Problem requirements »
Please set down only the lines between the line containing "This screenshot has height=871, width=1898." and the end of the records, inclusive, exactly as they stand.

Entries provided »
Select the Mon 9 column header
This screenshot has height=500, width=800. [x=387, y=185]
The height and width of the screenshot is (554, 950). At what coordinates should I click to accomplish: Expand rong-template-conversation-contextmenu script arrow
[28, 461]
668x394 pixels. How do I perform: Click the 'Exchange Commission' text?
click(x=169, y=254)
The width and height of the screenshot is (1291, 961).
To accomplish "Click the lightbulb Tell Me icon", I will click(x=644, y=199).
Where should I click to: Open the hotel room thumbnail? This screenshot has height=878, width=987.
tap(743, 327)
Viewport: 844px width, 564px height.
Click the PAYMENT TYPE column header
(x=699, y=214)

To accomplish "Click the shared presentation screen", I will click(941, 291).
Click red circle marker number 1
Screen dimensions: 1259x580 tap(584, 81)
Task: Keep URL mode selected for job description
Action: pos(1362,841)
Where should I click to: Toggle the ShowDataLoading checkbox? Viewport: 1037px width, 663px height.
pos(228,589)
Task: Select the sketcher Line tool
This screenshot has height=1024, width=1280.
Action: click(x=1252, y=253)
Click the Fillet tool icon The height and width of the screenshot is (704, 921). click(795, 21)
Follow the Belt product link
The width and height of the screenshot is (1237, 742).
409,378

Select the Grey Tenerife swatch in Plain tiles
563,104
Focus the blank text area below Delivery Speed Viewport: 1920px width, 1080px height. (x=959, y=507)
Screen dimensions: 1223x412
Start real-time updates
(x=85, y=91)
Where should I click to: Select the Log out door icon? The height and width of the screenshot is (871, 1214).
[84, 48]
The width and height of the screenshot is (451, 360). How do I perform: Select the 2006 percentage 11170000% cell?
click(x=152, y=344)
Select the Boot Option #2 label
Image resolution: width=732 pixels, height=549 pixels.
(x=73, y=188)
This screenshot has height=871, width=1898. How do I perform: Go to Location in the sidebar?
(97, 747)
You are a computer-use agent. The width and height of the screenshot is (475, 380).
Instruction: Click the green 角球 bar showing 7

Result of this task »
This screenshot has height=871, width=1898. How do I perform: Go to Location in the sidebar?
(97, 747)
You are a computer-use agent. The width and height of the screenshot is (475, 380).
Instruction: Click the green 角球 bar showing 7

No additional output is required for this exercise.